A different team retrieved 15 signal receivers for a second fish-tracking experiment looking at cobia, striped bass, and endangered sturgeon. “It’s tough to make the call, knowing you’ll lose several weeks of data,” Eggleston says. “But we took a look at the size and strength of Florence and said: ‘It just isn’t worth it.’”

A surge of gauges

Researchers from four universities are getting ready for Florence by installing wave gages—pressure sensors that can help scientists model the height and shape of storm waves—on buildings in the hurricane’s path. The team installed five gauges in Wrightsville Beach, North Carolina, earlier this week, and plans to install five more gauges (some of which had to be express mailed from Wisconsin) on nearby Topsail Island.

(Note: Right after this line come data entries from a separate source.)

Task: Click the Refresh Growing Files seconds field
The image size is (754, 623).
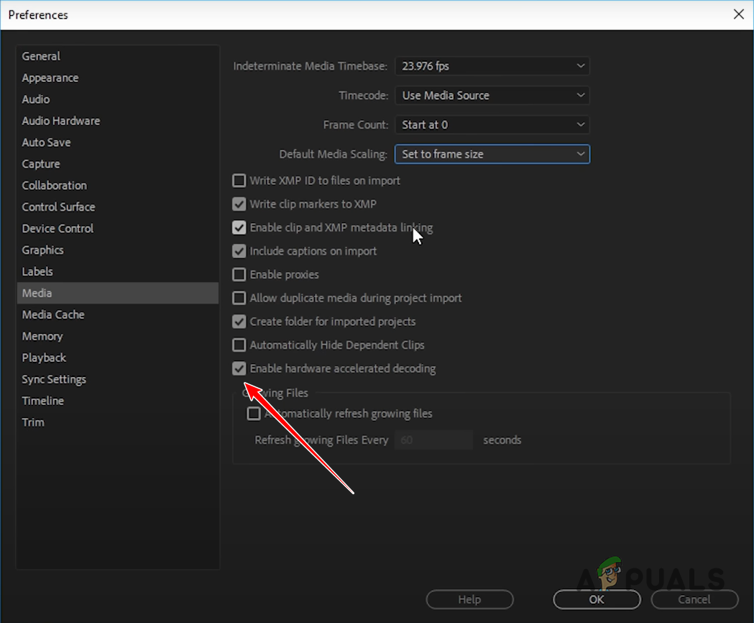Action: (433, 440)
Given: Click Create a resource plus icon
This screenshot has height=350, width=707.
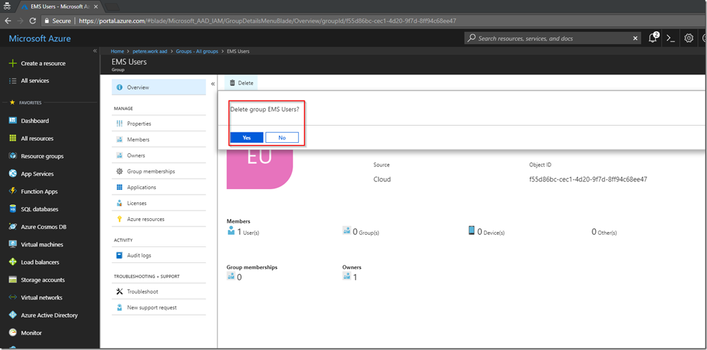Looking at the screenshot, I should pyautogui.click(x=12, y=64).
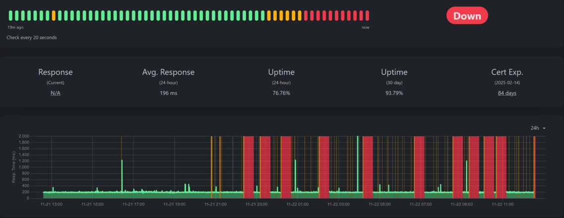
Task: Click the 76.76% 24-hour uptime value
Action: click(282, 93)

Spencer Rogers, a coastal construction expert at NC State’s North Carolina Sea Grant (NCSG), a collaborative research program involving several colleges, is leading the team, which also includes researchers from the University Notre Dame in South Bend, Indiana; and the University of North Carolina in both Wilmington and Chapel Hill. Rogers says the researchers are most interested in looking at how buildings are affected by the hurricane’s storm surge, waves, and erosion impact, as well as creating better models of storm surge.

Crews from the U.S. Geological Survey, meanwhile, are installing more than 190 temporary storm-tide sensors and water level gauges in the Carolinas, Virginia, West Virginia, and Maryland. Known as rapid deployment gauges, they are designed to augment the agency’s network of permanent instruments and can be quickly installed on bridges and piers. They will provide real-time information on water levels to the government agencies coordinating emergency responses. The storm-tide sensors will collect information on changes to ocean tides caused by the hurricane and can help emergency responders plan for current damage while improving forecasting models for future storms. 

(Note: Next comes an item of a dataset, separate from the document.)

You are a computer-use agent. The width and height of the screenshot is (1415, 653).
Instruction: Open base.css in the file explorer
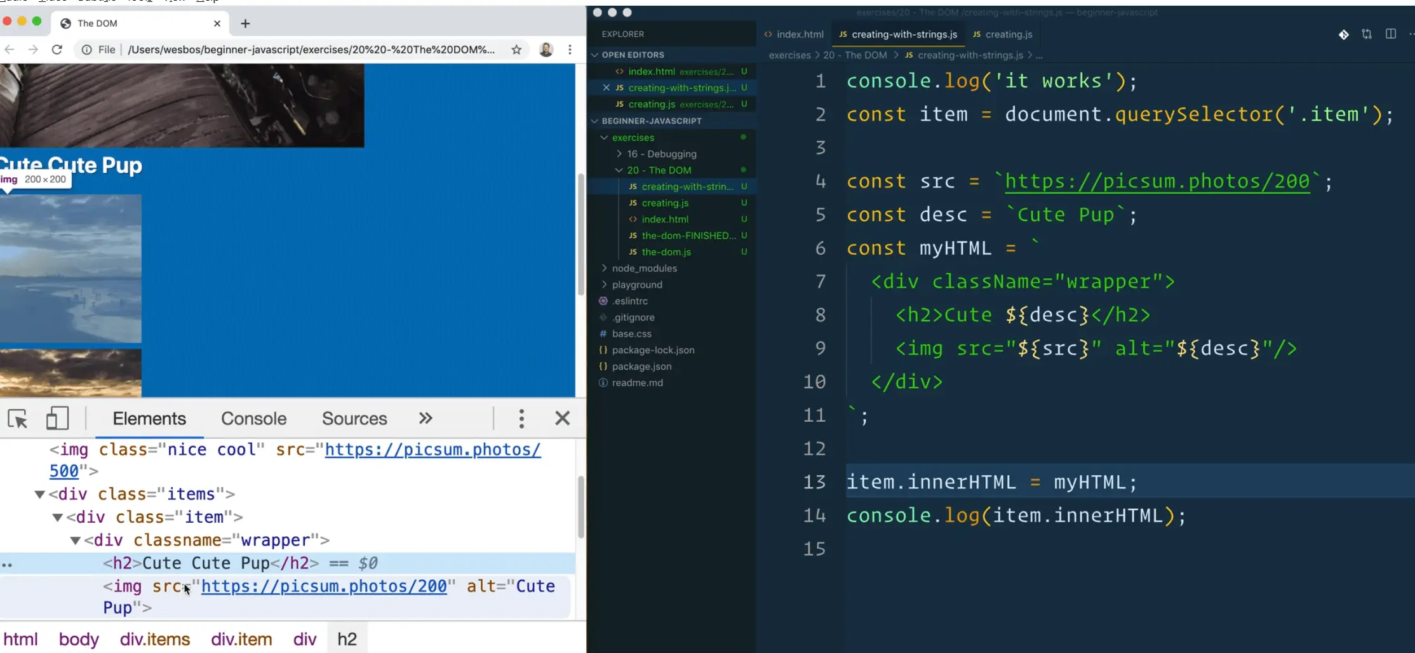click(x=631, y=333)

Barbara Doll, a water quality and protection specialist at NCSG, is also planning to collect data on the expected extreme inland flooding near the North Carolina coast for an ongoing project with the state’s Department of Transportation. The goal is to develop an early warning system to alert officials to close roads ahead of deadly flooding around the Neuse and Cashie rivers.

Watching the storm, in real time

Researchers and others looking to monitor the storm in real time can turn to a web portal run by the Southeast Coastal Ocean Observing Regional Association (SECOORA) in Charleston, South Carolina. The group, one of 11 ocean monitoring programs led by the National Oceanic and Atmospheric Administration (NOAA), will be collecting and displaying as much Hurricane Florence information as it can through its online data portal, says Debra Hernandez, SECOORA’s executive director.

There are live video feeds from seven beaches on the east coast, weather buoys reporting coastal wind speed, and a high-frequency radar network showing the real-time direction and speed of the hurricane. Hernandez says she and her research partners have some “severe worries” about the safety of their measurement tools out in the field, as the process to get federal funding to replace and repair damaged equipment it is often a lengthy one. They are still waiting on funds to replace some sensors that were lost last year during Hurricane Irma.

NOAA and academic researchers are also involved in an effort to use several torpedo-shaped, robotic deep-sea gliders to study the hurricane. The automated vehicles are hardy enough to continue collecting data throughout the storm, says Catherine Edwards, a glider researcher at the University of Georgia’s Skidaway Institute of Oceanography in Savannah. Two gliders are now moving up and down through the water column near the storm, gathering information on salinity and temperature, and providing researchers with a glimpse of what’s going on beneath the surface. “There’s growing recognition that subsurface data is really important for getting ocean predictions correct,” Edwards says.